_YOUR OBJECTIVE:_ Update the items below by replacing every occurrence of "click coordinates" with "click positions", changing nothing else. Leave out the pictures when you write the items again.

☆ ☆ ☆ ☆ ☆ ☆ ☆

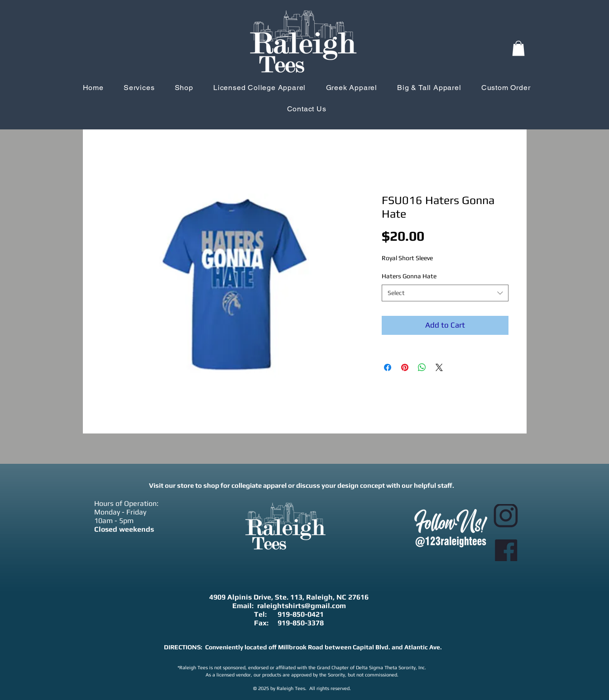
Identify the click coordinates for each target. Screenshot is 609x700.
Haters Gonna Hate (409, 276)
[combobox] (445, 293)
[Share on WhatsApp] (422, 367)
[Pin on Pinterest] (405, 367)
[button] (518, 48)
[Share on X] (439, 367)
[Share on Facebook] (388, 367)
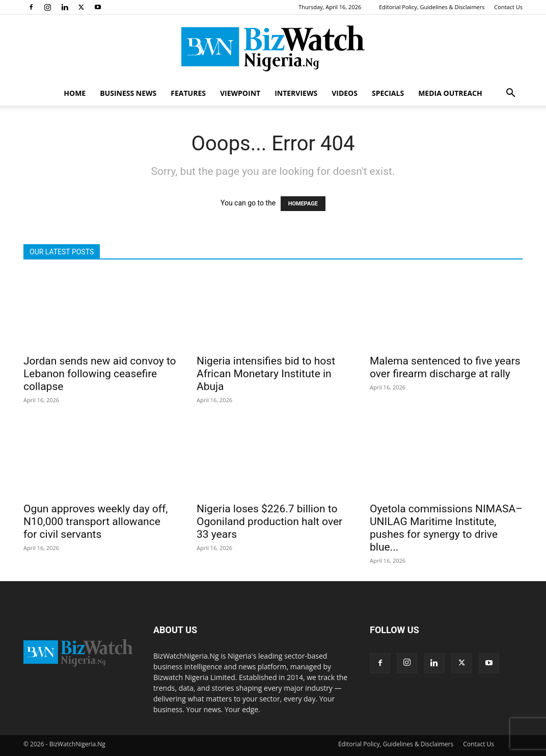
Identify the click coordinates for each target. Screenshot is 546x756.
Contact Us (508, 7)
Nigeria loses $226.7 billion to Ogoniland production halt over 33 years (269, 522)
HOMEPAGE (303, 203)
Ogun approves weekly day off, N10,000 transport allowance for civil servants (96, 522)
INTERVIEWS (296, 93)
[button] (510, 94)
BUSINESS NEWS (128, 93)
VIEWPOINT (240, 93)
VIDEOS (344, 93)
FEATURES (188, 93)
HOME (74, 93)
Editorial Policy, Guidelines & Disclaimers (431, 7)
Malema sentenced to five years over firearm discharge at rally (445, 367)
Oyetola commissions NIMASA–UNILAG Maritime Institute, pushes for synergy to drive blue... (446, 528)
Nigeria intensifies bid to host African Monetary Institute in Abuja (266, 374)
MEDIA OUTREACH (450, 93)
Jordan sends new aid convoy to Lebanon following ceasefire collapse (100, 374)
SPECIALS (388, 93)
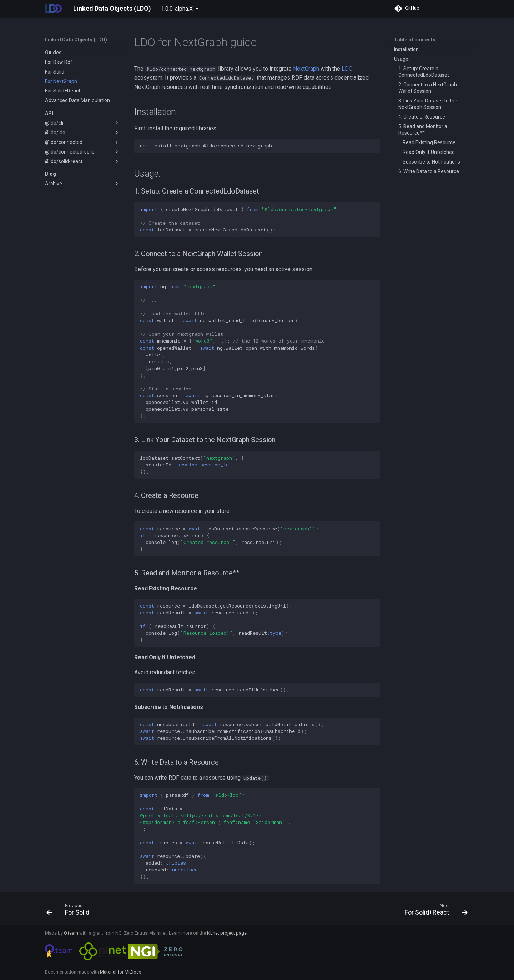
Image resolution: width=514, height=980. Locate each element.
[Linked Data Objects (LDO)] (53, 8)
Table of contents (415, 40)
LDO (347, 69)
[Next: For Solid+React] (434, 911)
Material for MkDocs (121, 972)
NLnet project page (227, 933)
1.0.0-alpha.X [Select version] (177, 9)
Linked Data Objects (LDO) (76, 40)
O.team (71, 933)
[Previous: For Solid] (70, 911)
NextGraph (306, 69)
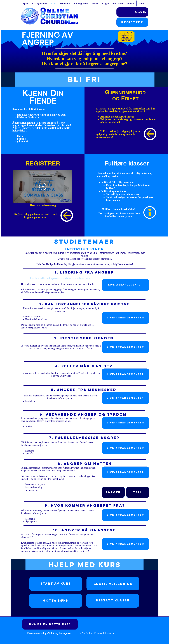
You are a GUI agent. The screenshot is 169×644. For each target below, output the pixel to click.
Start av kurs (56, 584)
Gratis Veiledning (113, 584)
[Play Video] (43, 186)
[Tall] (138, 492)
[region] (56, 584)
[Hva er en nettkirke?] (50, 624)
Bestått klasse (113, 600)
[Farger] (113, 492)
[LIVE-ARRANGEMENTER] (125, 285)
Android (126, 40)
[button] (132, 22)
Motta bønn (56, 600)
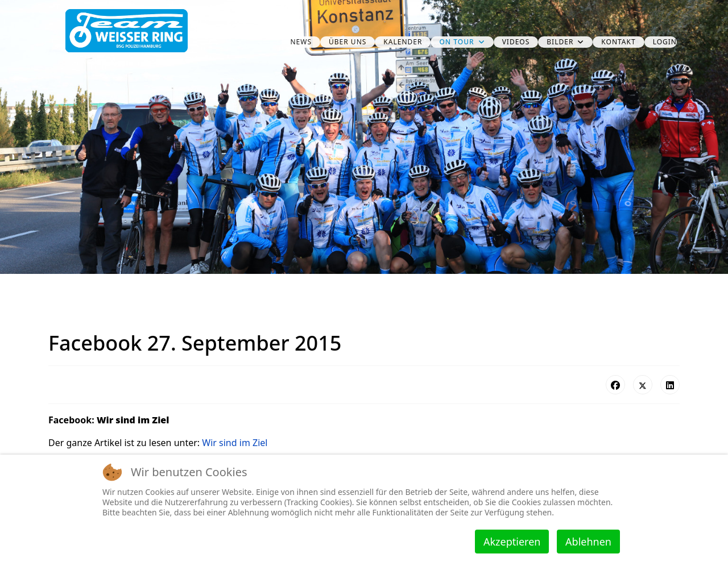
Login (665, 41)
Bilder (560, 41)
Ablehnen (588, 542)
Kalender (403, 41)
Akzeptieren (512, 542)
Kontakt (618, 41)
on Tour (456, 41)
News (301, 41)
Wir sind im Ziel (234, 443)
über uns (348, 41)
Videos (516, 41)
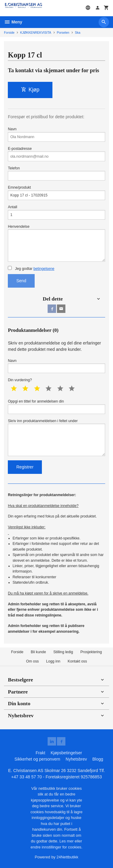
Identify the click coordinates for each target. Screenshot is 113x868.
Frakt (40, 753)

☆ ☆ ☆ ☆ ☆ ☆ ☆

_EXERCISE RESULT:_
Identify the click positions for each target. Screenshot is 609x700.
Haters Gonna Hate (409, 276)
[combobox] (445, 293)
[Share on WhatsApp] (422, 367)
[Pin on Pinterest] (405, 367)
[button] (518, 48)
[Share on X] (439, 367)
[Share on Facebook] (388, 367)
Identify the click positions for each target. Screenshot is 546x756.
Contact Us (508, 7)
Nigeria loses $226.7 billion to Ogoniland production halt over 33 years (269, 522)
HOMEPAGE (303, 203)
Ogun approves weekly day off, N10,000 transport allowance for civil servants (96, 522)
INTERVIEWS (296, 93)
[button] (510, 94)
BUSINESS NEWS (128, 93)
VIEWPOINT (240, 93)
VIDEOS (344, 93)
FEATURES (188, 93)
HOME (74, 93)
Editorial Policy, Guidelines & Disclaimers (431, 7)
Malema sentenced to five years over firearm discharge at rally (445, 367)
Oyetola commissions NIMASA–UNILAG Maritime Institute, pushes for synergy to drive blue... (446, 528)
Nigeria intensifies bid to host African Monetary Institute in Abuja (266, 374)
MEDIA OUTREACH (450, 93)
Jordan sends new aid convoy to Lebanon following ceasefire collapse (100, 374)
SPECIALS (388, 93)
Image resolution: width=514, height=980. Locate each element.
[Linked Data Objects (LDO)] (53, 8)
Table of contents (415, 40)
LDO (347, 69)
[Next: For Solid+React] (434, 911)
Material for MkDocs (121, 972)
NLnet project page (227, 933)
1.0.0-alpha.X [Select version] (177, 9)
Linked Data Objects (LDO) (76, 40)
O.team (71, 933)
[Previous: For Solid] (70, 911)
NextGraph (306, 69)
You are a GUI agent. The screenshot is 169×644. For each target below, output the pixel to click.
Start av kurs (56, 584)
Gratis Veiledning (113, 584)
[Play Video] (43, 186)
[Tall] (138, 492)
[region] (56, 584)
[Hva er en nettkirke?] (50, 624)
Bestått klasse (113, 600)
[Farger] (113, 492)
[LIVE-ARRANGEMENTER] (125, 285)
Android (126, 40)
[button] (132, 22)
Motta bønn (56, 600)
Login (665, 41)
Bilder (560, 41)
Ablehnen (588, 542)
Kalender (403, 41)
Akzeptieren (512, 542)
Kontakt (618, 41)
on Tour (456, 41)
News (301, 41)
Wir sind im Ziel (234, 443)
über uns (348, 41)
Videos (516, 41)
Identify the click positions for each target. Screenshot is 113x868.
Frakt (40, 753)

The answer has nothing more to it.